◆ **YOUR OBJECTIVE**:
Every line of the entries below from the one containing "Share the fireworks" to the one containing "The height and width of the screenshot is (311, 556).", both ends included, must be written out exactly. No other line belongs in the answer.

◆ **DATA TO PROCESS**:

= Beginning of Section =

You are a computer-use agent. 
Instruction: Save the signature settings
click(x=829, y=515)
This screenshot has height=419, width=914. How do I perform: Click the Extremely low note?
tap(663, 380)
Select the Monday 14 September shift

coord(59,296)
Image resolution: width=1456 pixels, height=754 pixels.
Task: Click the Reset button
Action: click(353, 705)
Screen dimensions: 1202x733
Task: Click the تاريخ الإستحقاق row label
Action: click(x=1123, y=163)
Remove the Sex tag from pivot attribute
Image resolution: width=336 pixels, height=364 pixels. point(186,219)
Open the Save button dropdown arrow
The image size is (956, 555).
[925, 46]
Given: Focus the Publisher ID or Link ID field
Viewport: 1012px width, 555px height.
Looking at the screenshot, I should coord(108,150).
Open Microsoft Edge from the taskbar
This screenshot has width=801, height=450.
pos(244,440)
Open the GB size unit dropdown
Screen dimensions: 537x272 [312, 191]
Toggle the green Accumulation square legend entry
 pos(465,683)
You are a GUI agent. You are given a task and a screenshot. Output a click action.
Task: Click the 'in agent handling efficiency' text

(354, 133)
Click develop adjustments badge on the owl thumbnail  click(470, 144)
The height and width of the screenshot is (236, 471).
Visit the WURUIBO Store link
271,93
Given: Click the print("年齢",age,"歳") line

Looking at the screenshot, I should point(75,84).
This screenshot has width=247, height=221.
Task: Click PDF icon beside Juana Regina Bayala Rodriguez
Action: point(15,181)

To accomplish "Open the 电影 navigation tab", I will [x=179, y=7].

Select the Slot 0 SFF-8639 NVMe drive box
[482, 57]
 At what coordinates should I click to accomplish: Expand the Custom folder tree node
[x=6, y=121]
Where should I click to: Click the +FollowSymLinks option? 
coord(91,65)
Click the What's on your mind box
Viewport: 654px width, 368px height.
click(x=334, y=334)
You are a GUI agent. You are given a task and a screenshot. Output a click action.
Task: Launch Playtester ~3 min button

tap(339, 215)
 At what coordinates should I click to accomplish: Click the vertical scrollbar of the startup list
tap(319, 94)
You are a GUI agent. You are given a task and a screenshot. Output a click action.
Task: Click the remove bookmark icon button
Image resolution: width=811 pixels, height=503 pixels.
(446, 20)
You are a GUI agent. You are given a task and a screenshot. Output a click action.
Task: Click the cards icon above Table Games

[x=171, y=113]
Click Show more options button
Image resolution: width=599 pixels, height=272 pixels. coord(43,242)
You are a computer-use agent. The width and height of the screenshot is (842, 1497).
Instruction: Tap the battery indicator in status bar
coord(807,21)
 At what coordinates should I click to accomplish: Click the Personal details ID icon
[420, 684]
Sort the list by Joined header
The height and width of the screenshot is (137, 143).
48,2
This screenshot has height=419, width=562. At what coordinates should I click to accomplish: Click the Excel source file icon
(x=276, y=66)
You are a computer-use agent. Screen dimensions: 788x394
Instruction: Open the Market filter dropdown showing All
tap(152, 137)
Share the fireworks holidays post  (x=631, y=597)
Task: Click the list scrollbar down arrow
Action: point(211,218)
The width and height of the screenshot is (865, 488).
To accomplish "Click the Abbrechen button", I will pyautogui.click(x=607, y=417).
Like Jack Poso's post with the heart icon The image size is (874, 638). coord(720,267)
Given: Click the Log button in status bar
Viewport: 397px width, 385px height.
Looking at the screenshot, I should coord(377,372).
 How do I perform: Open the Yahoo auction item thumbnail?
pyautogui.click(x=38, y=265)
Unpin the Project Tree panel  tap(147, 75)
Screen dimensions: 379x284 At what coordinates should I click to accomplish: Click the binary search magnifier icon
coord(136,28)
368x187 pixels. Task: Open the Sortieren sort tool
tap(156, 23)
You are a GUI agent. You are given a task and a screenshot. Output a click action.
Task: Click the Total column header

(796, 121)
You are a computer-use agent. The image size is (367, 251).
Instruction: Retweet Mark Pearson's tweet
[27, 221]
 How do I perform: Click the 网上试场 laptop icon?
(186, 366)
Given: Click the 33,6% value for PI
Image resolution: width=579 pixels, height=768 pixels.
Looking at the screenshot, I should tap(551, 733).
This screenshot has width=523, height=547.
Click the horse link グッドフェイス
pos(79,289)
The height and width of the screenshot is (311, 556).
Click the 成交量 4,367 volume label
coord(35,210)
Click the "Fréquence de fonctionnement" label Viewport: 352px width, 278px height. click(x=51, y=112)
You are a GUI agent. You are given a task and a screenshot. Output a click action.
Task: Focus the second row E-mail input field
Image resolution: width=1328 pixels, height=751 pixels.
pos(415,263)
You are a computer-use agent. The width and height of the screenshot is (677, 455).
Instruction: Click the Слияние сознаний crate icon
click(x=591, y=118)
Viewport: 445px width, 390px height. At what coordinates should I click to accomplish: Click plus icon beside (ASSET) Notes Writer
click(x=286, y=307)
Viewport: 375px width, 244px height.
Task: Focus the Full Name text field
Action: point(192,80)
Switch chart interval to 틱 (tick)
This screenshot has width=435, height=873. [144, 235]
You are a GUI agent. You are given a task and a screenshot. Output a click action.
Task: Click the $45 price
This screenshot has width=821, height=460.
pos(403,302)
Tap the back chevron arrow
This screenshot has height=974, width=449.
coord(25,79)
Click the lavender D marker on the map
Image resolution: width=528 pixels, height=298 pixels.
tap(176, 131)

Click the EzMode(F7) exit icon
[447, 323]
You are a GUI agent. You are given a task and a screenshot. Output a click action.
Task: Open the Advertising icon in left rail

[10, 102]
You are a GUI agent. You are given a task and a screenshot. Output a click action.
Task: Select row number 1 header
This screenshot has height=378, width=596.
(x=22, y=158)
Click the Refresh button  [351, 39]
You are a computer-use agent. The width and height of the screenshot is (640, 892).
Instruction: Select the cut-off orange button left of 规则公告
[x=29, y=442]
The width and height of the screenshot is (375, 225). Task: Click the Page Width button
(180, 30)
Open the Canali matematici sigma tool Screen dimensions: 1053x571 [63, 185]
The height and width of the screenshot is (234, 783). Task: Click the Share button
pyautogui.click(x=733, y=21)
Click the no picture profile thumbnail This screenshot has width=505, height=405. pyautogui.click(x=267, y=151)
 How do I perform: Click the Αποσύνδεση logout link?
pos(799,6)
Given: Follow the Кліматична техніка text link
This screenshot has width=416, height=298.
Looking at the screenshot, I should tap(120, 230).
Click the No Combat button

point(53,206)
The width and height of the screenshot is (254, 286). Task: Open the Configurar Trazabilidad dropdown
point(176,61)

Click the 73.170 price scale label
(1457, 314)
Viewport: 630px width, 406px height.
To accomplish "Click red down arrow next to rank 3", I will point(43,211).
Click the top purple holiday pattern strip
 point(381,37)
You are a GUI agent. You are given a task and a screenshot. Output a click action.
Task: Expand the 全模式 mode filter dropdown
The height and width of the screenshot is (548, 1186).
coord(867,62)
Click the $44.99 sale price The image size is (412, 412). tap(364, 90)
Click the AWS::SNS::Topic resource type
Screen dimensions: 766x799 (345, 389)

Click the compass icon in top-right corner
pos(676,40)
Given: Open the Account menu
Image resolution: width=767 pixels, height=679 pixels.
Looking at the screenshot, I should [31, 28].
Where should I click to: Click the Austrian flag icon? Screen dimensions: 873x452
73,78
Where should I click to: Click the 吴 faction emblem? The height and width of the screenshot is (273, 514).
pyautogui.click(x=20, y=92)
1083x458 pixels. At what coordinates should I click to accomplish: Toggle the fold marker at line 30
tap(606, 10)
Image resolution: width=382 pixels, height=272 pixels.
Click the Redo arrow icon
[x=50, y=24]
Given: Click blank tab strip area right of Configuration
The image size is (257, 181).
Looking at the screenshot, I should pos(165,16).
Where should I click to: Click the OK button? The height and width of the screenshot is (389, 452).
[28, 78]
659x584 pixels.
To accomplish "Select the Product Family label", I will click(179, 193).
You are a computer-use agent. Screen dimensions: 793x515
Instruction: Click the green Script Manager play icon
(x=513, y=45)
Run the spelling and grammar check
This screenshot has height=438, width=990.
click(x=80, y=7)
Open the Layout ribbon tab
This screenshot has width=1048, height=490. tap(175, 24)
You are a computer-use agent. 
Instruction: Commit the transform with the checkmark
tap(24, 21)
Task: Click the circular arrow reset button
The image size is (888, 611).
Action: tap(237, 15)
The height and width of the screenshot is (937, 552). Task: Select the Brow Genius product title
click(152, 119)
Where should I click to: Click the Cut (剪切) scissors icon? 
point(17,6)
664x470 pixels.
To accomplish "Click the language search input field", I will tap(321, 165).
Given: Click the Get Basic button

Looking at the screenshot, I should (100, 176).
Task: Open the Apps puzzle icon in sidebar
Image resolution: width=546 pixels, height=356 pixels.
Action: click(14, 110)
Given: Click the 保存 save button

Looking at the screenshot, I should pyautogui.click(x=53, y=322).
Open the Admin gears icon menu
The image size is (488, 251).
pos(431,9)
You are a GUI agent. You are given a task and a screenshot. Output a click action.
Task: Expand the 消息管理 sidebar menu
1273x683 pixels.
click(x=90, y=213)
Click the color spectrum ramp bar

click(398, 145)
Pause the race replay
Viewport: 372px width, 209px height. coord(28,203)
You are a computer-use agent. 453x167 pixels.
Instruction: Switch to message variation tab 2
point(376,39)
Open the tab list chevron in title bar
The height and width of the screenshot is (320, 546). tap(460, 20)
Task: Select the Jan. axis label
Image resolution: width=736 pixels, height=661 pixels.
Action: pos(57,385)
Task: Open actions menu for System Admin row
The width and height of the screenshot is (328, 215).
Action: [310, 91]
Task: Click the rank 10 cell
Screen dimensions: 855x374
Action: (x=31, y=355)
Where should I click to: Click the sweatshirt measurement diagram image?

= End of Section =

◆ **SOLUTION TO THE PROBLEM**:
Share the fireworks holidays post  (x=631, y=597)
Task: Click the list scrollbar down arrow
Action: point(211,218)
The width and height of the screenshot is (865, 488).
To accomplish "Click the Abbrechen button", I will pyautogui.click(x=607, y=417).
Like Jack Poso's post with the heart icon The image size is (874, 638). coord(720,267)
Given: Click the Log button in status bar
Viewport: 397px width, 385px height.
Looking at the screenshot, I should coord(377,372).
 How do I perform: Open the Yahoo auction item thumbnail?
pyautogui.click(x=38, y=265)
Unpin the Project Tree panel  tap(147, 75)
Screen dimensions: 379x284 At what coordinates should I click to accomplish: Click the binary search magnifier icon
coord(136,28)
368x187 pixels. Task: Open the Sortieren sort tool
tap(156, 23)
You are a GUI agent. You are given a task and a screenshot. Output a click action.
Task: Click the Total column header

(796, 121)
You are a computer-use agent. The image size is (367, 251).
Instruction: Retweet Mark Pearson's tweet
[27, 221]
 How do I perform: Click the 网上试场 laptop icon?
(186, 366)
Given: Click the 33,6% value for PI
Image resolution: width=579 pixels, height=768 pixels.
Looking at the screenshot, I should tap(551, 733).
This screenshot has width=523, height=547.
Click the horse link グッドフェイス
pos(79,289)
The height and width of the screenshot is (311, 556).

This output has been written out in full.